Regarding fatal overdoses, he argued one key driver is closures at the U.S.-Mexico border. Those closures, he said, choked off the heroin and cocaine supply. This left a hole in the market that wound up being filled by synthetics like fentanyl.
The Ohio Capital Journal shared the data with several state agencies and the two candidates running for governor.
Dan Tierney, a spokesman for Gov. Mike DeWine, said the ODH data confirms nationwide public health trends. And he noted that in the last 12-month period for which CDC data is available, Ohio has experienced a decrease in overdoses — a positive indicator only shared among seven other states.
DeWine, he said, has advocated for mental health, addiction services, and law enforcement responses. He has also called for legislation aimed to restrict cell phone use of drivers, as well as stiffening penalties for violent offenders.
He pushed back on drawing a line between the governor’s gun policies and the recent rise of gun violence.
“We do not see where the specific changes regarding concealed carry permits and school districts’ option for authorizing certain staff to carry in a school safety zone would affect homicide or suicide rates,” he said. “Concealed carry permits have generally been used by law-abiding citizens, and those barred from carrying are barred from having concealed carry permits.”
Nan Whaley, a Democrat running against DeWine, said in a statement that DeWine is more focused on pursuing an “extremist agenda” than tackling problems that have worsened under his watch. And the surge in gun deaths, she said, is unsurprising. His inability to "stand up to the extremes in his party" will only make things worse.
“Legislation he has signed like permitless concealed carry and stand your ground have been proven to make communities less safe," she said. "Between the troubling data on gun deaths to fatal overdoses, it's clear that Ohio is certainly worse off under Governor DeWine's leadership."
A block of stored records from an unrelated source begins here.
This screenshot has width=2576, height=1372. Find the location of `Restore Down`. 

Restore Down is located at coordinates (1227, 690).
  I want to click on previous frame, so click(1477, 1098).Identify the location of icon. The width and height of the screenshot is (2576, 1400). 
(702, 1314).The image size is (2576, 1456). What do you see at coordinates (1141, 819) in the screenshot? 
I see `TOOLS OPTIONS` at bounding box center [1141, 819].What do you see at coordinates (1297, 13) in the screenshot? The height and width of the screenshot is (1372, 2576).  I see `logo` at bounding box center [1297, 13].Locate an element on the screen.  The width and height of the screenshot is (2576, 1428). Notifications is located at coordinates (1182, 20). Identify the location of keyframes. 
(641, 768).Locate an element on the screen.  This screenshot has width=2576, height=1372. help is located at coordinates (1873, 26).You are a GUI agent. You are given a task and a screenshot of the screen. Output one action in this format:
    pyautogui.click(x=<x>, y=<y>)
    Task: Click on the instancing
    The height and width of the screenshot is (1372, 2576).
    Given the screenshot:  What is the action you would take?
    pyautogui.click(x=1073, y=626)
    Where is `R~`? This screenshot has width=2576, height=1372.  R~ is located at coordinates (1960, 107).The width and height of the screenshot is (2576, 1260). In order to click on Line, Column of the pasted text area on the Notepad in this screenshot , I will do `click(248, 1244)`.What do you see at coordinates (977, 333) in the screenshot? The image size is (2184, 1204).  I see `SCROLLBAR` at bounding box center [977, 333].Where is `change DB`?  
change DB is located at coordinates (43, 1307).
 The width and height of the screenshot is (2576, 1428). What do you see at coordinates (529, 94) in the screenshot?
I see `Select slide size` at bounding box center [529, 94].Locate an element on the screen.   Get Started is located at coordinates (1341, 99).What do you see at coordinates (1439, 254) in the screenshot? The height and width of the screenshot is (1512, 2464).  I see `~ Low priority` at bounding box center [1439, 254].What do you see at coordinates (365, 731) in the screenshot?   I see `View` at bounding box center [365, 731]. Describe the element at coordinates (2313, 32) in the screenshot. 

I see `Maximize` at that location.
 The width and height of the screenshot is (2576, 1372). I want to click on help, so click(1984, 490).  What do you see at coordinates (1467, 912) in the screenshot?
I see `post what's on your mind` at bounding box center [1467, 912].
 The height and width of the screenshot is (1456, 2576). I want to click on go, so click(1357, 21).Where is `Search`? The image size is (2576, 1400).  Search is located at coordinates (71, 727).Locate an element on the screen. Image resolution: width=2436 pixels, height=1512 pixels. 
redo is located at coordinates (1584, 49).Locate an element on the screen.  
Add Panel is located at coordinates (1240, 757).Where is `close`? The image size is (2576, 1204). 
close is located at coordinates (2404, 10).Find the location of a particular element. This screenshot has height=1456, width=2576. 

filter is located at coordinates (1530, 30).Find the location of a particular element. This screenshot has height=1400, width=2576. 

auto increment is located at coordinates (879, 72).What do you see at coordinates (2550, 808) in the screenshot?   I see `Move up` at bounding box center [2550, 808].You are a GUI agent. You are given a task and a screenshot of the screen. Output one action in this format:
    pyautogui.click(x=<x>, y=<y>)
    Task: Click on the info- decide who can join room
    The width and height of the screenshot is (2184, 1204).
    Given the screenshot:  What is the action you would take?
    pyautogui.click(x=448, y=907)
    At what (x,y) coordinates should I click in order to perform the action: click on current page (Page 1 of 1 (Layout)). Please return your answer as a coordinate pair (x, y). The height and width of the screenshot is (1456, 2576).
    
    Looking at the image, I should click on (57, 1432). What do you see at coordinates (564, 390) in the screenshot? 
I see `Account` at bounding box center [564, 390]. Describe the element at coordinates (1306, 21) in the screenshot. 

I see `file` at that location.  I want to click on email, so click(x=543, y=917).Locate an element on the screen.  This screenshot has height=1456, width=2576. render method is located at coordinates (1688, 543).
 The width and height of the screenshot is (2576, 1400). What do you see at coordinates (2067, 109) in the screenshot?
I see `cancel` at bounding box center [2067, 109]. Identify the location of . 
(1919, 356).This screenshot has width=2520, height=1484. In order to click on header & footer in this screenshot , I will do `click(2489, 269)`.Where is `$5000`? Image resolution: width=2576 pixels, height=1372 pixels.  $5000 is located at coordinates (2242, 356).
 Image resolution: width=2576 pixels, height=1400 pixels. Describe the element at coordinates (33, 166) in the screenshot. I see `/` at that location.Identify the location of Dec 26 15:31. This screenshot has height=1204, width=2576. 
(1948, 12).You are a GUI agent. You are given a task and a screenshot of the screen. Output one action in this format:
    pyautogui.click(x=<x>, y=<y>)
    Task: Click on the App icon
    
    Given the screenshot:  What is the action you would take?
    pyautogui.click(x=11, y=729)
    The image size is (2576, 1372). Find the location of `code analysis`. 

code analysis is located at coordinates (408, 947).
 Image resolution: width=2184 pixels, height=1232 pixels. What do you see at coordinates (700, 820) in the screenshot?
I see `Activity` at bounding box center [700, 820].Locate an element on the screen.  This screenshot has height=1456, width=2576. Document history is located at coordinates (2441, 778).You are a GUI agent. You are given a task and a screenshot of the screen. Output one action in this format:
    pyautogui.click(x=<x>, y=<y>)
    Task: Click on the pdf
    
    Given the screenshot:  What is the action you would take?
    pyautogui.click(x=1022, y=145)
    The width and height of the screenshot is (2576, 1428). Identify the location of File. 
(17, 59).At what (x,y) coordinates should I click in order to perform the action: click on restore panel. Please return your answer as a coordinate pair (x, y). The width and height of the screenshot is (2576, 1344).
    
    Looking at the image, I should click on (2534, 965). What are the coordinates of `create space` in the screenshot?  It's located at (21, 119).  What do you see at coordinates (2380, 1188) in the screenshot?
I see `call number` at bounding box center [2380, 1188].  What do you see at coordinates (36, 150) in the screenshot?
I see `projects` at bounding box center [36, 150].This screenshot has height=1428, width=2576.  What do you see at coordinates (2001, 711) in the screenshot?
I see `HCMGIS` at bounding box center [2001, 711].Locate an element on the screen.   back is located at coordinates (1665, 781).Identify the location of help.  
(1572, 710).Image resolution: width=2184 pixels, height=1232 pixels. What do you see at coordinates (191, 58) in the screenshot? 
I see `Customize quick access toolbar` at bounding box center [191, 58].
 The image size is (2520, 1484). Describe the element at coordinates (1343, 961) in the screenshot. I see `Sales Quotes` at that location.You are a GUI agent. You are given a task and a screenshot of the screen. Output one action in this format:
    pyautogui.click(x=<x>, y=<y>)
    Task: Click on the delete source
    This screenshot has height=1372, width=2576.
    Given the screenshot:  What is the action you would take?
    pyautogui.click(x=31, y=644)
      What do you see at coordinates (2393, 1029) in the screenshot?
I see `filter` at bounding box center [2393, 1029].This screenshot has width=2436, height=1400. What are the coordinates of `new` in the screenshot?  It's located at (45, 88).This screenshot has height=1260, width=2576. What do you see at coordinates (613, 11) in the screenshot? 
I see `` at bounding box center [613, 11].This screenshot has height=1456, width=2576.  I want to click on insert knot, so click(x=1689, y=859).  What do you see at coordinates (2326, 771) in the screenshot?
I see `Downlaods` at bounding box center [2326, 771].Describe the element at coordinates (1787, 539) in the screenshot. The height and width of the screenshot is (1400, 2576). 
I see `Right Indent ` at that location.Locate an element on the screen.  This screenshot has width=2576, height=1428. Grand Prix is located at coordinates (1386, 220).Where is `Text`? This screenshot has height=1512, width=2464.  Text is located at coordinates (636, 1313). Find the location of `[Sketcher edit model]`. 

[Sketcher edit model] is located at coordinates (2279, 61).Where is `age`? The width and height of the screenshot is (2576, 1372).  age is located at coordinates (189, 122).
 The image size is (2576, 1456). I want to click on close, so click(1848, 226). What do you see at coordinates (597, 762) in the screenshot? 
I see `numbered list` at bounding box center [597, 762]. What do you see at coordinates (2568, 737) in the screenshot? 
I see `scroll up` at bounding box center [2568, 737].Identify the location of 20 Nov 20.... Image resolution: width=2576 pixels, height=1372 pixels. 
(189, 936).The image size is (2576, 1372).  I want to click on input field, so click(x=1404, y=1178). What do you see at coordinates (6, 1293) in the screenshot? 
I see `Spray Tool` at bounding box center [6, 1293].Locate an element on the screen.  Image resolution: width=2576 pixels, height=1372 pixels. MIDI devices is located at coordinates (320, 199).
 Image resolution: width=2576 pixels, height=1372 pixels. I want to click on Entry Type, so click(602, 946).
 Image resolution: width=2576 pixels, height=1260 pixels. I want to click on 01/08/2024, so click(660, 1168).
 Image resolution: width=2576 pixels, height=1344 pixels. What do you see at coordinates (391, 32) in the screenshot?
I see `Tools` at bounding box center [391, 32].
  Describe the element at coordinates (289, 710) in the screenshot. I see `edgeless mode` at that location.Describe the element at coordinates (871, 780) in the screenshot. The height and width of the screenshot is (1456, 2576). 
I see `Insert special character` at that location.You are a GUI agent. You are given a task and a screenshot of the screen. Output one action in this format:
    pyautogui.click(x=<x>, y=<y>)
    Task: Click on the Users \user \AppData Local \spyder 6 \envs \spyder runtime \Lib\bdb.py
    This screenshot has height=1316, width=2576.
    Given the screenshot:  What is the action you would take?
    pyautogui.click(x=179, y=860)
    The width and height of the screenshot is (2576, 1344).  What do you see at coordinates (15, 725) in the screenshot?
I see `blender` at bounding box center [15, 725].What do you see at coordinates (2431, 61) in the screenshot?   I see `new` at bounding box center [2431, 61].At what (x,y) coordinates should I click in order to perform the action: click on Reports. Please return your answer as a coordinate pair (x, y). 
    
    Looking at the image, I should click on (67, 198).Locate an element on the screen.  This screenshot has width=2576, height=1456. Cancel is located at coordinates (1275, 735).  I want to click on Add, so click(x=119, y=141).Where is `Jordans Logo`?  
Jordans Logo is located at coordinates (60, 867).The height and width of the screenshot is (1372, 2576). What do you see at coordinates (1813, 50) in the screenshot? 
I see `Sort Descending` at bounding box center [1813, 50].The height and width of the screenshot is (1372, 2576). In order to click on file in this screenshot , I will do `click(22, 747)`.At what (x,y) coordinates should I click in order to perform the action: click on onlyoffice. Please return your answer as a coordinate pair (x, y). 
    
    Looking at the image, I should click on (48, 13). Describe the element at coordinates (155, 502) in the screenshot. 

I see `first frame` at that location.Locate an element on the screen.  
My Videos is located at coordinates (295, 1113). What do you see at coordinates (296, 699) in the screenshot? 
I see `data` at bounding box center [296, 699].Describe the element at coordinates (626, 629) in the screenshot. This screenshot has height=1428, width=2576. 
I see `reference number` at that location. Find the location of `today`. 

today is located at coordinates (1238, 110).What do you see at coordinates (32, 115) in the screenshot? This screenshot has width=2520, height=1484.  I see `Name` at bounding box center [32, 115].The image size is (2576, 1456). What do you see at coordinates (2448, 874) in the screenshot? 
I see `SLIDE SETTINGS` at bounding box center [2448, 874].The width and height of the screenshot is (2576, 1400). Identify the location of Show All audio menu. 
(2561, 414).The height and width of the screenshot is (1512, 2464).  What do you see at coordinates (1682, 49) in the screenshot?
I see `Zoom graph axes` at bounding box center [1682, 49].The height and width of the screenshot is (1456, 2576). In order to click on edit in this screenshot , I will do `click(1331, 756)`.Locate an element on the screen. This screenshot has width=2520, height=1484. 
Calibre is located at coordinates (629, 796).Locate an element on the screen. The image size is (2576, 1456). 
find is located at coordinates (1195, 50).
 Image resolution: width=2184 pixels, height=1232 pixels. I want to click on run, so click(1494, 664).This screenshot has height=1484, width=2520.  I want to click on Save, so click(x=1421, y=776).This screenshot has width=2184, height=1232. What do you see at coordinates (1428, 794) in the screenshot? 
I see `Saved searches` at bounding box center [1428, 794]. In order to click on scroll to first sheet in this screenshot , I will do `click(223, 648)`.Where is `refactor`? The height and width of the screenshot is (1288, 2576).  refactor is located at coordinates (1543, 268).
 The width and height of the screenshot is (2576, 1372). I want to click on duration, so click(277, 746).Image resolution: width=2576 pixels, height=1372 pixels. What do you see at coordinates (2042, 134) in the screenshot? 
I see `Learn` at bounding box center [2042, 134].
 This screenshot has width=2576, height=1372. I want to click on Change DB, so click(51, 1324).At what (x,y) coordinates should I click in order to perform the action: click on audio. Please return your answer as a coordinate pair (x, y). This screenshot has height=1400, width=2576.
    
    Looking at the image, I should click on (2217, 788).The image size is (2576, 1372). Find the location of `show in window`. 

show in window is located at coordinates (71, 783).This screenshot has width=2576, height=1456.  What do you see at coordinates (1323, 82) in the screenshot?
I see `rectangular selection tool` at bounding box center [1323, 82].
Ken Gordon, a spokesman for the Ohio Department of Health, said one of the agency's most important roles is surveillance to raise awareness and target resources. He also cited several ODH programs aimed to expand mental health screenings; funding for school-based health centers, some of which include behavioral health services; increasing availability and awareness of naloxone; and a program that has trained doctors to screen some 230,000 patients for opioid-use disorder, which have linked more than 7,000 to relevant health services.
In a statement, the Ohio Department of Public Safety noted several appropriations of federal coronavirus relief funds it steered toward violent crime prevention. Spokesman Bret Crow also noted various traffic safety surveillance efforts and two others targeting drunk driving and distracted driving.